The cost of borrowing for HFCs is much higher than banks, since the former do not have access to low-cost deposits. Because of this, HFCs cannot offer lower interest rates than banks.

HFCs are non-banking financial companies regulated by NHB and have been exempted from the requirement of registration by the Reserve Bank of India (RBI).

"Unlike big banks who offer multiple services and have access to larger amount of funds, we cannot play the 'low-interest' game. The only way we can attract customers is through better services," said the head of a small HFC.

According to available data, the interest rates charged by banks range from 10.15 to 12 per cent on an average. On the contrary, HFC's rates are between 11 and 16 per cent. So naturally, customers find banks more attractive and, hence, move out, HFC executives point out.

Industry sources say that although it is the medium and smaller HFCs that have borne the brunt of their accounts being 'snatched' away this, larger HFCs are also affected.

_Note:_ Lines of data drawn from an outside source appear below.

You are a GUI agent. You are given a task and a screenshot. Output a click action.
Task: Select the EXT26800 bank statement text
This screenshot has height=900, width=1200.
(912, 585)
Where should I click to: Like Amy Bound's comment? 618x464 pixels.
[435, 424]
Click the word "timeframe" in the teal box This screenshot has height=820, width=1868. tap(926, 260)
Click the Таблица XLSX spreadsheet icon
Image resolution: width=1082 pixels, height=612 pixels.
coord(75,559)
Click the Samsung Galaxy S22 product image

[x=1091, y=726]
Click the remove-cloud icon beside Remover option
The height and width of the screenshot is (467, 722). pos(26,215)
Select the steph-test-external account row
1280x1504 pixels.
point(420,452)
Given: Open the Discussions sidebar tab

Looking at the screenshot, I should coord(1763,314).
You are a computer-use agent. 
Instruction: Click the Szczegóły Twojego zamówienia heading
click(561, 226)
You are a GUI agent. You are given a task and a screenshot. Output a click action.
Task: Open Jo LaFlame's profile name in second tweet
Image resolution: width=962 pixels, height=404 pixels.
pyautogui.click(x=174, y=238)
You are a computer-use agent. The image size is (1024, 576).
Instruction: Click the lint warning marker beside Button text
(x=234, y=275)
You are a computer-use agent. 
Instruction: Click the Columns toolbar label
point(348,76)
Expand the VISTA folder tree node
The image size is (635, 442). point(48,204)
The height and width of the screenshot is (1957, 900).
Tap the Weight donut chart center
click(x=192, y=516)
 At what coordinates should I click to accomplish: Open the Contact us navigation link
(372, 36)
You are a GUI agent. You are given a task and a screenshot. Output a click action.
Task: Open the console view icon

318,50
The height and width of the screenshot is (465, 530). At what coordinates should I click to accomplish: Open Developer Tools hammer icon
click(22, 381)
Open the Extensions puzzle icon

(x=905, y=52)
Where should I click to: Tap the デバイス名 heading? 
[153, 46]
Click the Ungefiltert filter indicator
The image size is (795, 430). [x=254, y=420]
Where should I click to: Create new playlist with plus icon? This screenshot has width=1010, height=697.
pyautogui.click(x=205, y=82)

"While the large HFCs are also partially impacted, they have a brand value attached due to which the stickiness of customers is higher for them," added an industry official.

NHB data shows that over the past 25 years, there has been a big jump in housing finance in India. 'Report on Trend and Progress of Banking in India' by NHB showed that the outstanding housing loans of HFCs rose from Rs 25,326.01 crore on March 31, 2000 to Rs 2,85,711 crore on March 31, 2013.

Similarly, for scheduled commercial banks (SCBs), the figure rose from Rs 18,524.88 crore to Rs 4,62,200 crore during the same period.